What Is All This Sweet Work Worth... (Review: Red Glove by Holly Black)


Red Glove (Curse Workers, #2)Red Glove
Holly Black
Gollancz 2011

Red Glove is the second book in the Curse Workers series by Holly Black. If you have not read the first book (White Cat) then this review will contain spoilers. You have been warned.

After the startling, transforming (yep, I went there) and violent events of White Cat, Cassel Sharpe is surely due a break. Reeling from the manipulation he suffered by his brothers’ hands, he’s spent the summer with his erratic mother, always on the look out for the next con, grifting their way through hotels and rich guys like in a manner reminiscent of John Cusack and Angelica Huston. On his return to Wallingford, school for the privileged/smart/possibly criminal, he hopes for some normality but before long the feds are knocking at his door – his brother is dead and they want Cassel working the case. The thing is, the ever present criminal element of the Curse Workers (which seems to be, er, almost all of them) also have stakes in Cassel. With his transformative powers of interest to all, Cassel has some interesting choices to make… not least to do with Lila, crime lord's daughter, erstwhile murder victim (not to mention cat) and the love of Cassel’s life. But wait, Lila loves him too! How beautiful, how touching, how perfect! Except, of course, it’s not…
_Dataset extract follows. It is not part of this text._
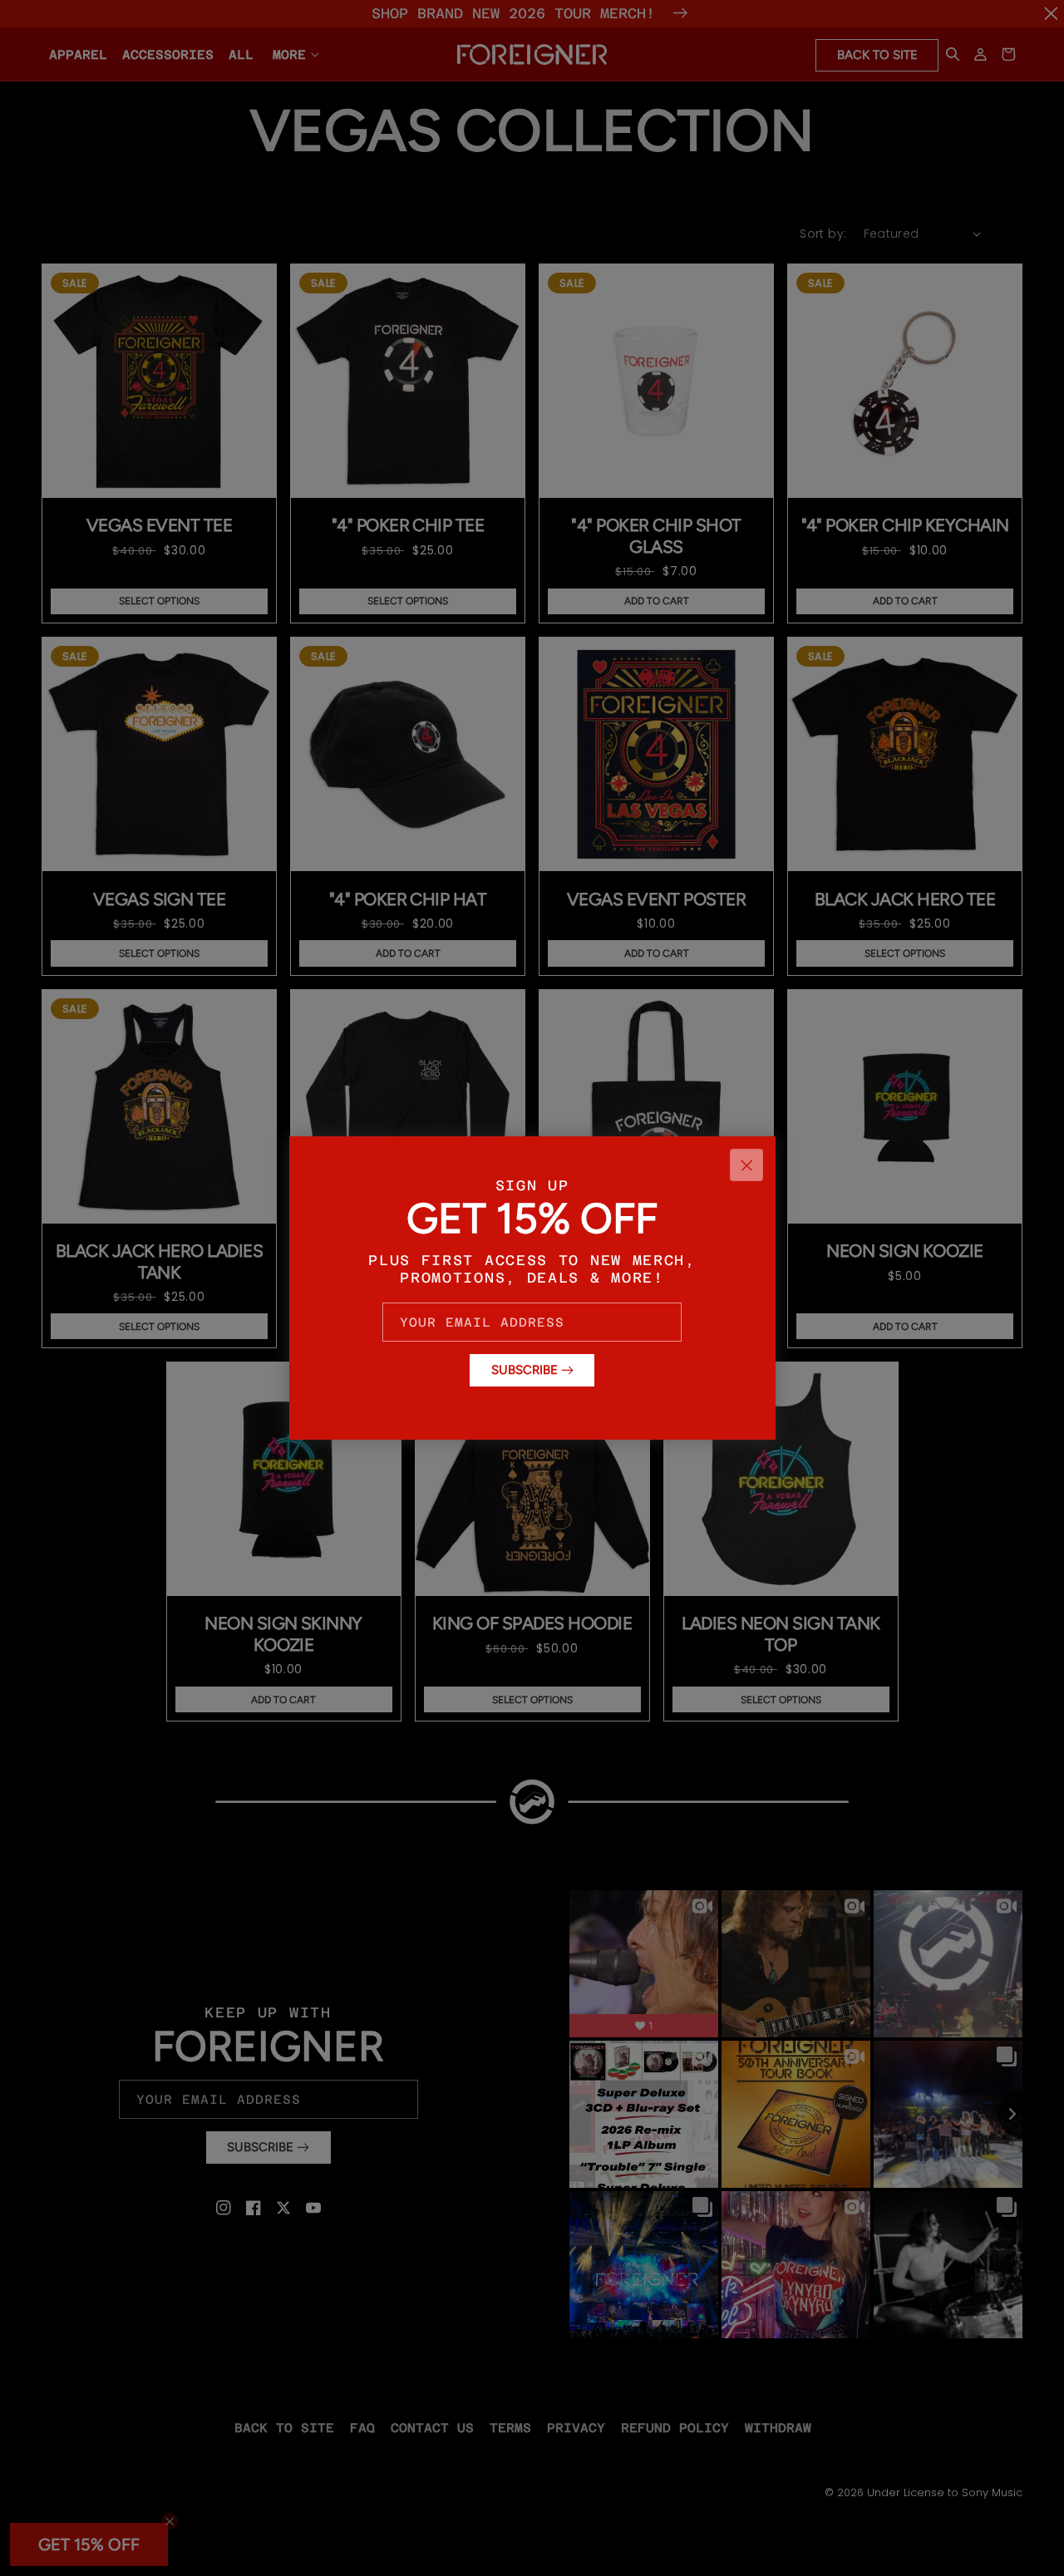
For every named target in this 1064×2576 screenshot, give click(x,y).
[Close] (746, 1165)
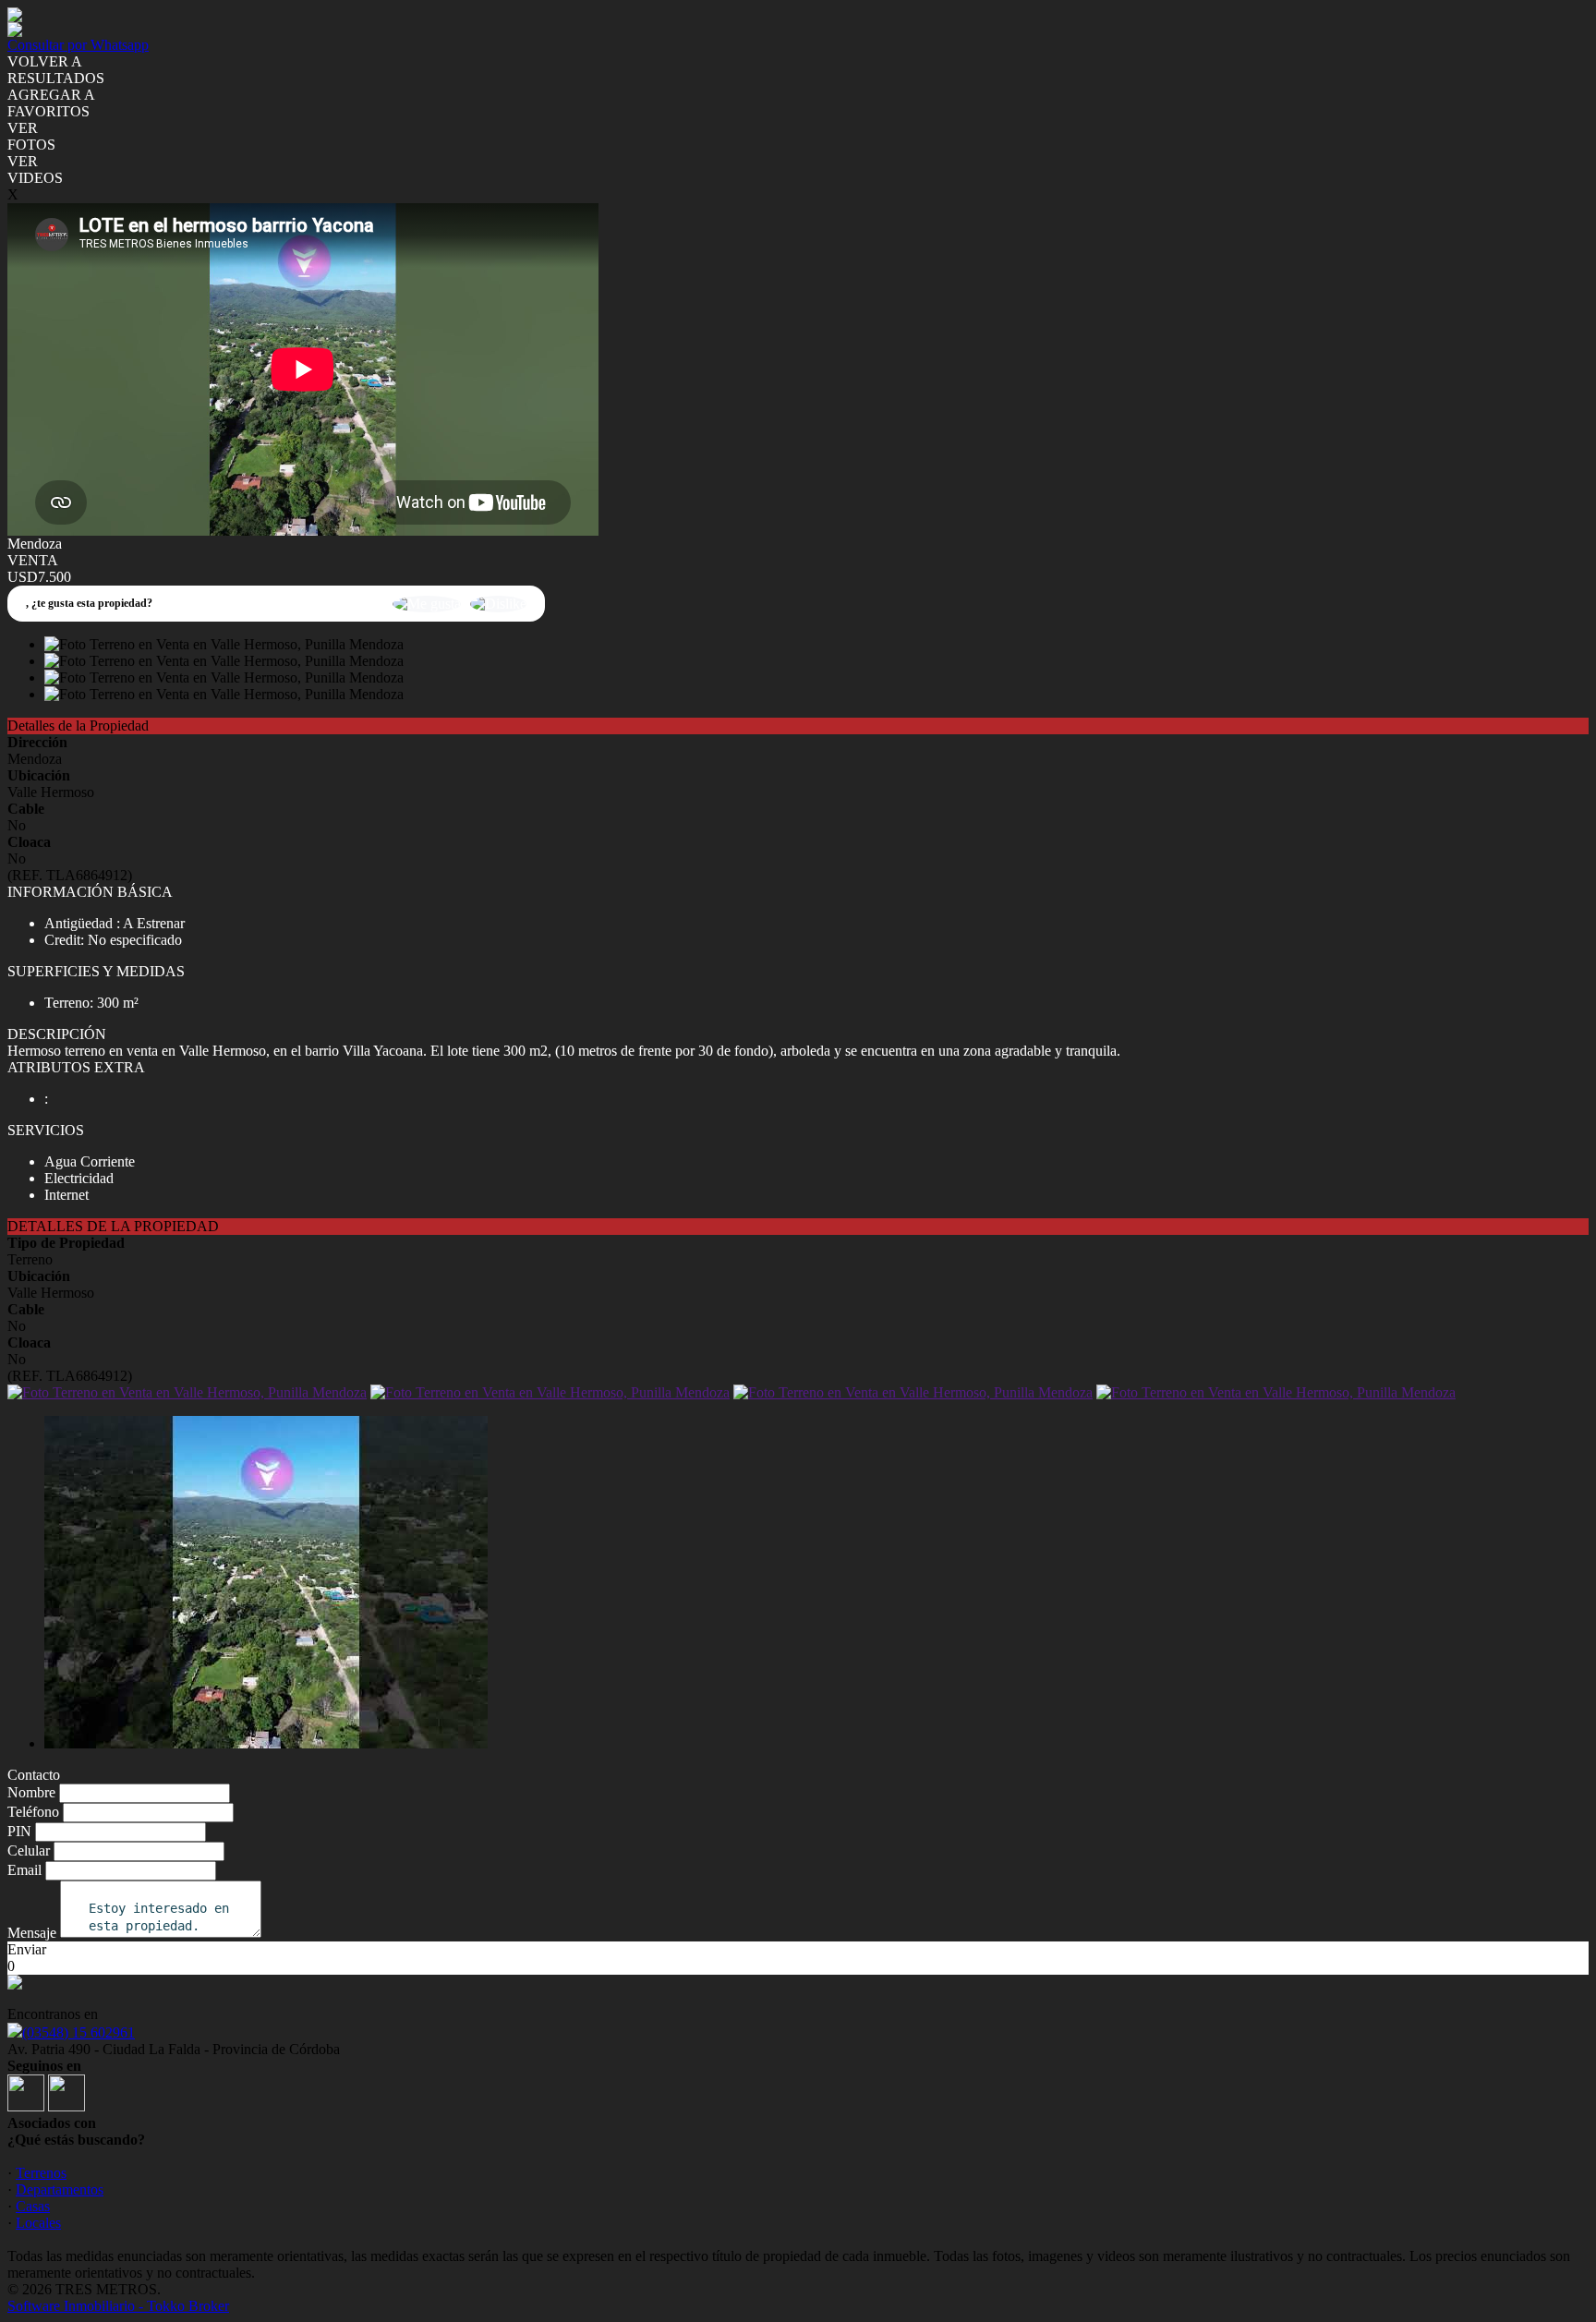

When first encountered in White Cat, Cassel Sharpe wasn’t in the healthiest of mental places. While somewhat discomfited that he was the only non-worker in an acclaimed family of curse workers/mobsters he was also tortured by the confusing yet indubitable memory of killing the girl he loved two years previously. Red Glove finds Cassel no less conflicted albeit for a host of different reasons. With both the mob boss Zacharov and the authorities courting him Cassel is once again forced to take a difficult look at himself, his family and his future. As in White Cat, Cassel is aware that his natural path would be to get in with the most powerful crime family by whatever means yet he doesn’t want to be, well, bad. He’s a cleverly written character who, while well intentioned, often believes himself to be wicked and clearly thrives on the thrill of the con. In Red Glove, Holly Black has cleverly added yet more complications in the now human form of Lila, the girl whom Cassel loves and who claims to love him but whose feelings he cannot trust. All of these elements render Cassel's decision making process somewhat protracted, often confusing but always real. Cassel could easily be one of these dreadfully angst written characters, wrestling with his conscious (or, God forbid, his eternal soul – I am so over that), but Black has given him a sly humour, relatively easygoing manner and some occasional downright boyishness that make him not only incredibly enjoyable to read but also give him one of the best male voices in current YA fiction. He’s one of my personal favourites, mainly because he’s just so damn believable.

Other characters in the book are as interesting as they were in White Cat, with perhaps the exception of the cursed Lila who, mostly, is relegated to delicate swooning and love-sick misery. Actually, that makes her pretty interesting too come to think of it. However, the stand out bit player is Cassel’s mother. A truly terrifying yet utterly delightful character, reading her is rather like walking a knife edge and I hope to see more of her conniving, manipulative and oddly loving interplay in the next instalment. Daneca is another character who becomes increasingly uncomfortable to read over the course of the book – it seems that everyone in Cassel’s world is harbouring one secret or another… except perhaps Sam, who is as solid, sensible and loveable as ever.

Plot wise, Red Glove is at once as simple and as complex as White Cat was. The central plot strand concerns Cassel looking into his brother's murder and this works well as a standard murder mystery. However, it is the sub plots that are truly intriguing. Primarily, there is the conflict caused by Lila’s curse – particularly in light of the fact that Cassel’s mother placed it upon her, effectively cursing her own son in the process. There are then further strands regarding the authorities use of Curse Workers, an anti-worker Senator and his dubious Proposition 2 and the prejudice on both sides of the worker/non-worker divide.

The strength of Red Glove, as with White Cat, is the realisation of an utterly recognisable yet also fantastical world. While Cassel’s interactions with the FBI hold the familiarity of a million cop shows, his dealings with his mother, Zacharov and Lila bring to mind old time mobsters, red lipstick, tackily opulent hotels and glamorous deceit. It is to Black’s credit that she can evoke both modern and historic criminality in her cleverly rendered parallel universe. As with reading White Cat, it defies belief that the writer of the pleasant yet ultimately bland Tithe series has been able to create such a rich, witty and darkly violent world. Red Glove is a worthy second book in Black’s Curse Worker series and I am sure that the third and final instalment will be more than worth the wait.

Red Glove is available now. Thanks to the team at Bookbitz for providing me with a copy of this title to review.